Brad Kahlhamer works with a range of media from sculpture and painting to performance and music to explore what he refers to as the “third place”—a meeting point of two opposing personal histories. Some influences include Abstract Expressionism, street art, nineteenth-century Plains ledger drawings, and pop art. His work, described by New York Times critic Holland Cotter as charged with “psychic irritation and urgency”, often features motifs of Native American visual culture such as totem poles, teepees, and hawks, while weaving in elements of popular culture that interrogate his own complex, multilayered identity.

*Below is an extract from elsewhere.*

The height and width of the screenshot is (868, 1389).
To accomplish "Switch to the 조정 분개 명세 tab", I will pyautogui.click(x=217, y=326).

In an interview in Flash Art, Kahlhamer explained the third place: ”...I see multiculturalism as involvement with a specific community, while abstract painting maps the self. Abstraction is a form of cartooning with its own signatures and readings, but in the end is perceived as person. I’m profiling myself, but am interested in the history of those caricatures as well. Basically, I’m making landscapes that I can live in, within that history.”
Brad Kahlhamer was born in Tucson, Arizona and currently lives in New York City. His work has been exhibited extensively in the United States as well as internationally. Bowery Nation was shown at the Nelson Atkins Museum of Art, Missouri, 2013 and the Aldrich Contemporary Art Museum, Connecticut in 2012. Recent group exhibitions include One Must Know The AnimalsThe Old, Weird America: Folk Themes in Contemporary Art, Contemporary Arts Museum, Houston, Texas, (2008). He was the recipient of the Joan Mitchell Award, 2006 and the Louis Comfort Tiffany Foundation Award in painting, 2001.
Kahlhamer is included in numerous public collections including the Museum of Modern Art, New York; the Whitney Museum of American Art, New York; the Seattle Art Museum, Washington; the Denver Art Museum, Colorado; the Weatherspoon Art Museum, North Carolina; the Milwaukee Art Museum, Wisconsin; the Nerman Museum of Contemporary Art, Kansas and the Hood Museum of Art, New Hampshire. Kahlhamer was included in Musée du Quai Branly’s exhibition The Art and Life of the Plains Indians, which opened in 2014 and traveled to the Nelson Atkins Museum of Art, Missouri and was on view at the Metropolitan Museum of Art, New York through May 2015.
Kahlhamer was commissioned by the Smithsonian to write a score for a silent film called Red Skins (2002). Active in the New York music scene as well as the art world, he has designed album covers and performs music, an important influence on his visual practice.
Brad Kahlhamer’s solo exhibitions with Jack Shainman Gallery include Fistful of Feathers in October (2013) and Fort Gotham Girls + Boys Club (2014), and is included in Jack Shainman Gallery’s group exhibition The Past Is Present: Brad Kahlhamer, Turiya Magadlela, and Hank Willis Thomas (2017).